Once More Around the Block


Gilbert Cayetano Huesca (1915 – 2009)
Joan Joyce (Schiavon) Huesca (1928 – 1987)

A love story


When we kids wanted to hear a story, our parents, Gilbert and Joan (Schiavon) Huesca, often reminisced about their first date.  It was one of our favorite stories.  I heard it again one last time in 2009, months before my father died, as he shared his still vivid memories of that time.
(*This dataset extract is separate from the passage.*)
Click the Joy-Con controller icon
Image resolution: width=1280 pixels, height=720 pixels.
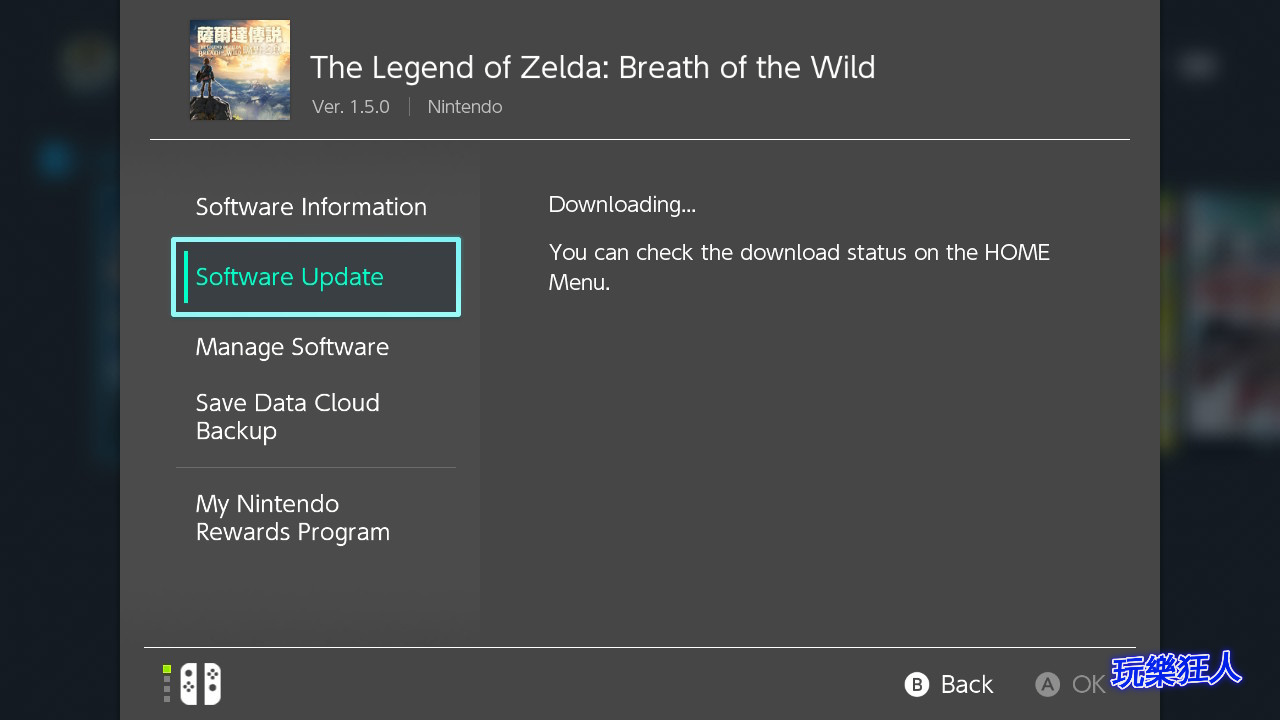200,684
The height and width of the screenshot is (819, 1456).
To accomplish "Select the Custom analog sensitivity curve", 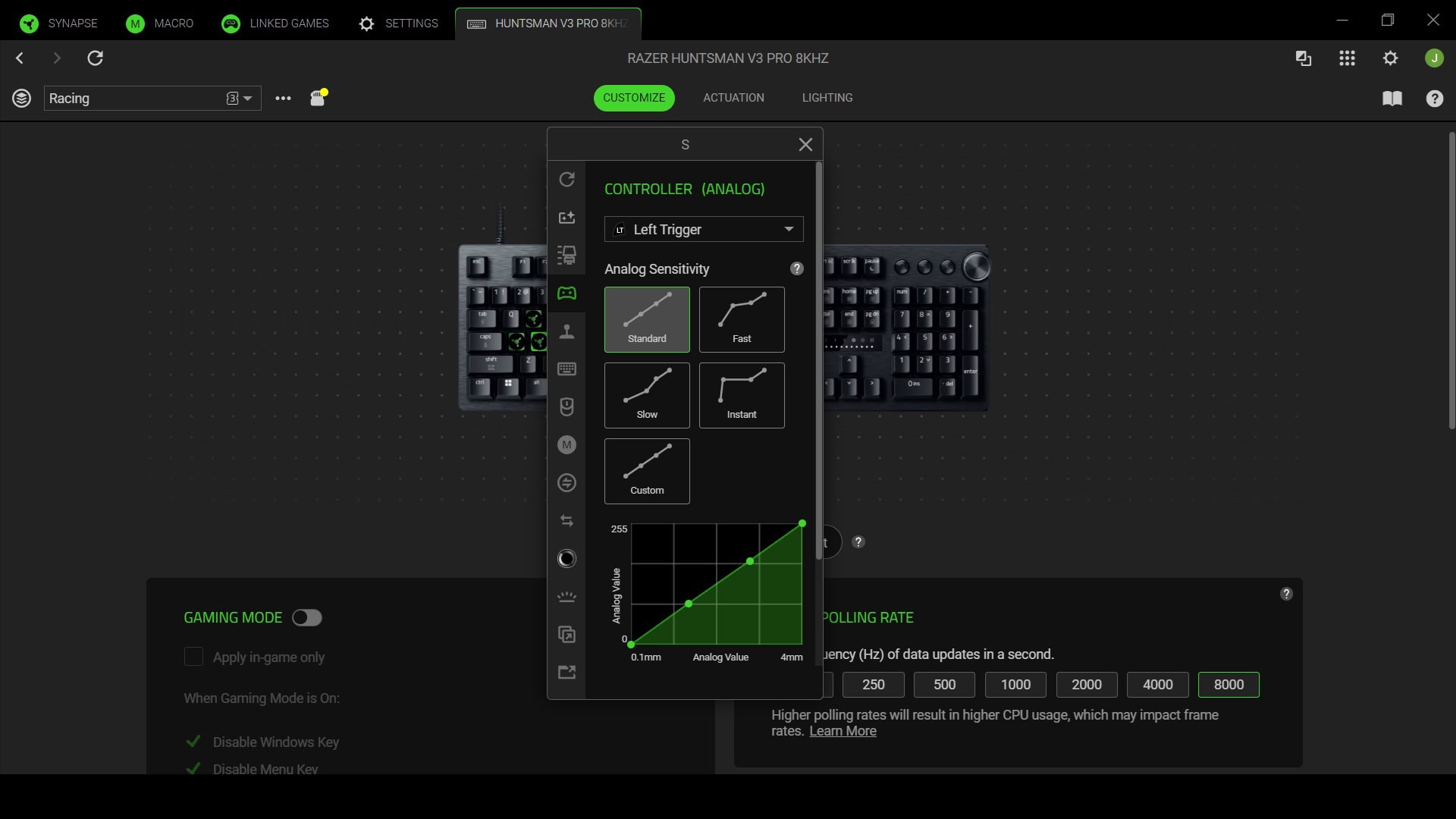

It was early May, 1954, and they went to see Otto Preminger’s River of No Return, starring Robert Mitchum and Marilyn Monroe.  When my father picked my mother up at her family’s antiques store, Chatham Galleries, she said her father, Ralph Schiavon, had told her in no uncertain terms that she was to be home by 9:30 p.m.
“He was a big man with a big voice,” my father told me.  “And your mother said, if he said 9:30, it had to be 9:30.  Not a fraction of a second later.”
 
They took the Illinois Central (known locally as the I.C.)  “L train,” short for Elevated train, downtown.
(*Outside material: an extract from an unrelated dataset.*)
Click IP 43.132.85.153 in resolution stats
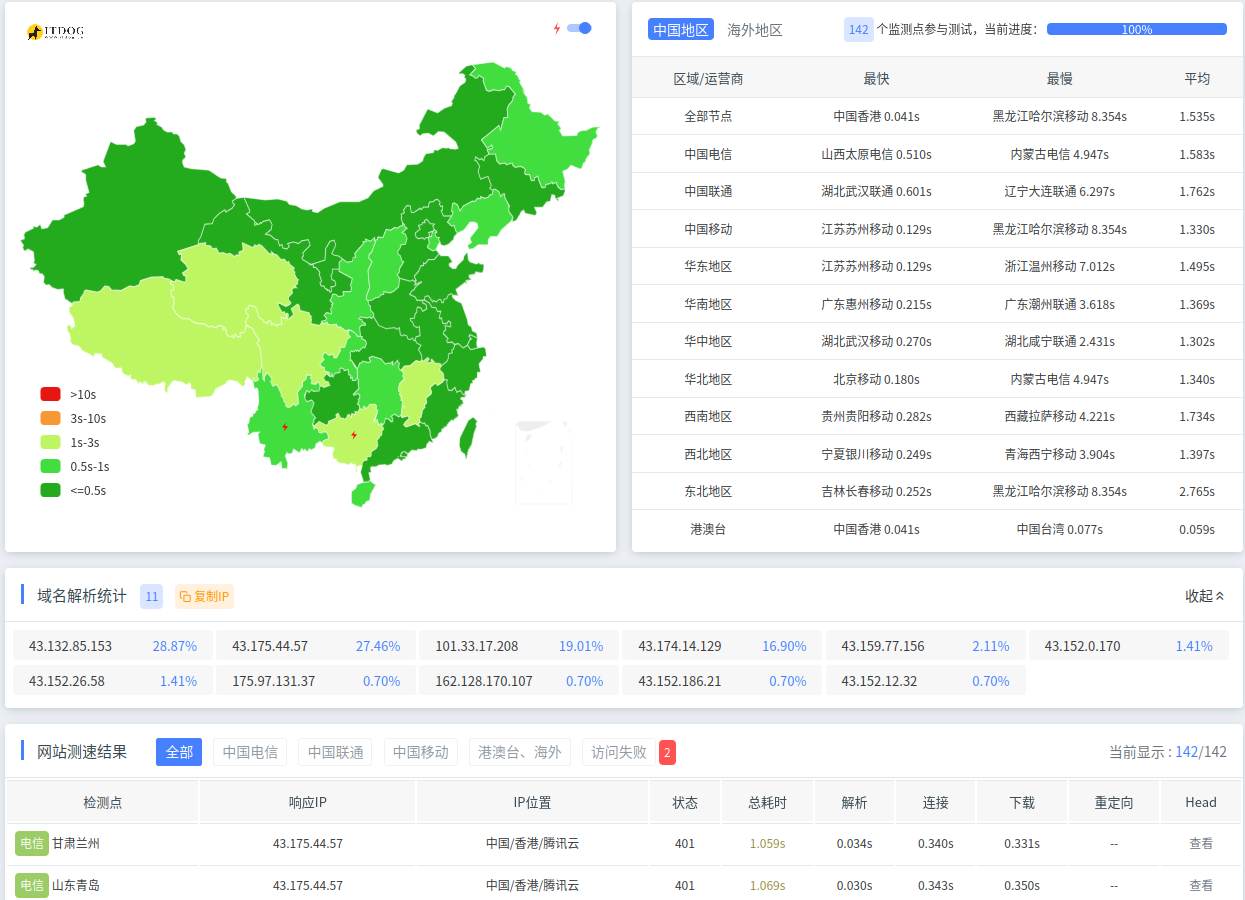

“We never saw the movie, of course,”  my father confessed.  “I sat there looking at her, and she was looking at me.  And we left there and got to the station and found that the train had already left.

 
“She said, ‘Oh my God, we missed the train!  What can we do?’
 
“I said, well you better call your father.  So she did, and he asked where we were.  She told him we were right in the Loop, and he said, well you must return on the next train.  I could hear his voice, even from the phone booth.  It was very stern. 
 
“When we arrived at the station, he was there to meet us.  I thought, oh my God.  I was already afraid of meeting him, and this was the first time I met him.
 
“And he was very kind.  What a relief.  I was very thankful for that.”  
 
Did they kiss goodnight? 
 
“Not that night.  Not with her father standing right there,” my father grinned.  “I knew I couldn’t if I wanted to see her again.”
 
My mother loved talking about that first date.  She removed one of her earrings and gave it to my father to hold for her during the movie.  She conveniently “forgot” to ask for it later, so my father would have an excuse to bring it back to her and they could see each other again.  (My mother told this story so many times that when I began dating, I always planned ahead what small item I could “forget” in case I wanted to see my date again.)
 
She didn’t remember seeing much of the movie, either.  While they sat in the theater, she spent most of the time moving my father’s arm off her shoulder, only to have him put his arm around her again.  
 
Whenever she recalled this part, her face would light up.
 
My father’s friends, Frank and Fern Waples, waited up for him that night as if he were their own son.  Fern asked how he liked the movie.  “Beautiful movie,” my father replied.  “I don’t know what happened, but it was a beautiful movie!”  
 
“Gilbert!” she exclaimed.
 
When he told her about the missed train episode, she frowned.  “This isn’t just any girl, Gil.  If you really want to see her, you’ll have to get her home on time and do exactly what her father says.”
 
The Schiavon home, 8200 South Saint Lawrence Avenue,
Chicago, Illinois

 

From then on, my father walked over to the Schiavon home most evenings to visit my mother.  He did not own a car or have much money, so their dates typically consisted of coffee and dessert at the Waples home, strolls in the park, or simple walks around the block, holding hands and talking.  As far as they were concerned, they could not have enjoyed each other more if they had been on the Champs-Elysées or dining at a five star restaurant.  Being together was all that mattered.

Though my mother was nearly 26 and a responsible adult, she still lived at home with her parents, as most young single women did in the 1950s.  Moreover, as the daughter of a strict Italian father who loved her fiercely and protectively, she accepted that he was the head of the household and respected his stringent rules.

This, however, is not always easy to do, especially when the days have grown long and you are very much in love.  

 
“Oh, please, Gil,” she would say most evenings.  “Let’s just go once more around the block.”  
 

How could he say no to her? Off they would go, again and again, oblivious to the neighbors watching amusedly from their porches in the sticky Chicago heat, until the street lights on Saint Lawrence Avenue came on and my grandfather would look out the front window.